Guest post by Judy Frater

Last February India’s design school, Somaiya Kala Vidya, made history. Seven traditional artisan graduates of its courses in Design and Business and Management for artisans of Kutch walked the Lakme Fashion Week ramp. For these artisans, this was the first time that they were acknowledged as designers.

This is the ultimate goal of Somaiya Kala Vidya and was cause for celebration. Yet, the group could not help but feel some tiny doubts. The day before the show, they had engaged Pearl Academy of Design to professionally photograph their sari collection. The artisans (a weaver, an Ajrakh block printer, a bandhani artist and four embroiderers) each styled their own saris on the models, making sure that their work was highlighted as they had envisioned it. For the Lakme Fashion show, the stylist draped, bunched and entwined the saris in highly unconventional ways, often eclipsing the focal points created by the artisans.

Juxtaposing the images of the photoshoot and the fashion show conjures the provocative HSBC ad campaign illustrating how there are multiple perspectives on any given subject. Which of these images illustrates fashion in craft, and which illustrates craft in fashion? Then comes a torrent of questions about whether fashion is an appropriate goal for craft at all. Craft is creation by hand, essentially personal, made to satisfy a need and delight the heart. Fashion is about style, a look, an attitude: inherently about the body and creating desire.

Indian fashion designer James Ferreira asserts that craft should not be used in pret lines; it should be couture. Historically, finely crafted work was made to open up a dialogue between maker and wearer – there was not always a need for an intervening designer, and yet now design is what Somaiya Kala Vidya teaches its artisans.

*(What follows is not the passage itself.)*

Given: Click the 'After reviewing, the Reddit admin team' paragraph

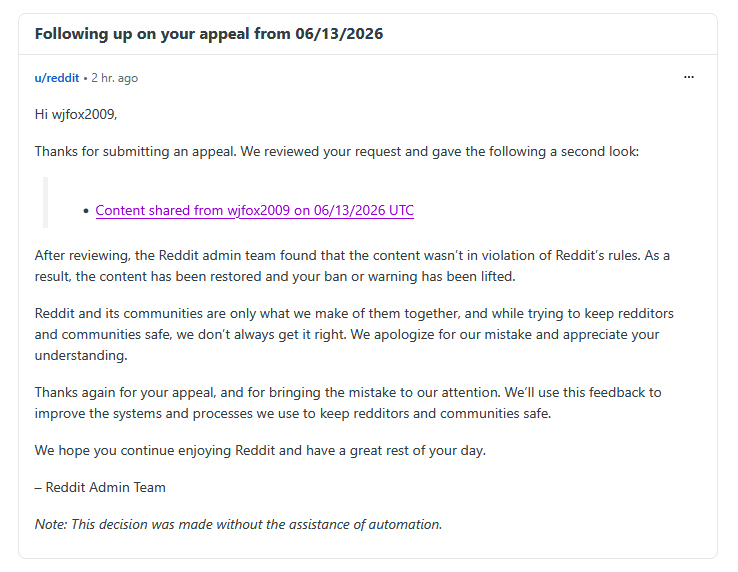Looking at the screenshot, I should pos(352,266).
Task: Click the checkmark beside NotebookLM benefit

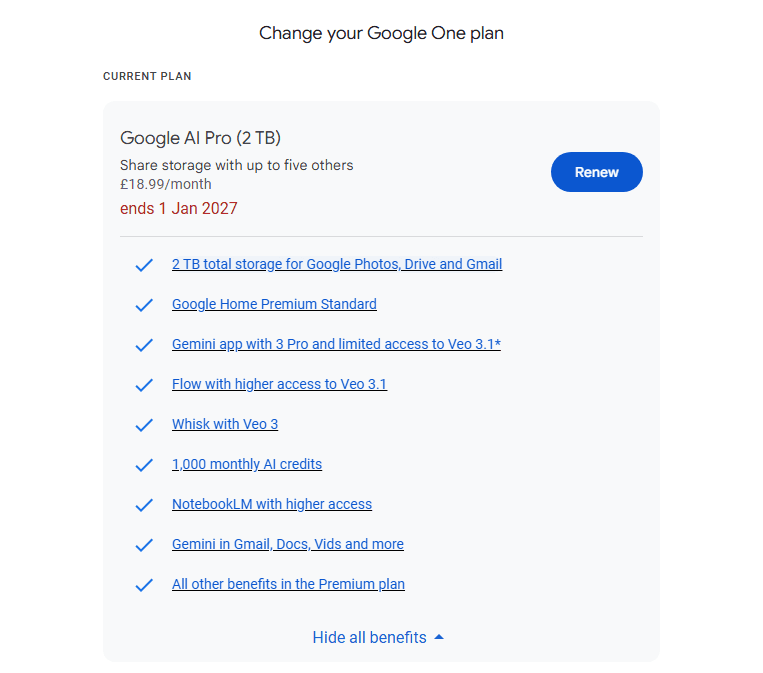Action: point(144,505)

We chose saris for the Lakme collection because it is a garment that artisans understand; they each designed them to be beautiful in a conventional style, but fashion styling was a completely new concept.

Aakib, the Ajrakh printer said he liked the wildly cut blouse with his elegant saris. It made the outfit young, he observed. To this, Abdulaziz (the wild bandhani artist) replied, ‘the young can't afford our work!’ so they began to think more deeply about the market, their place in it, and styling. The real connection between fashion and craft became clear soon after the Lakme show. Fashion raises value and recognition; acting as a bridge between craft and market.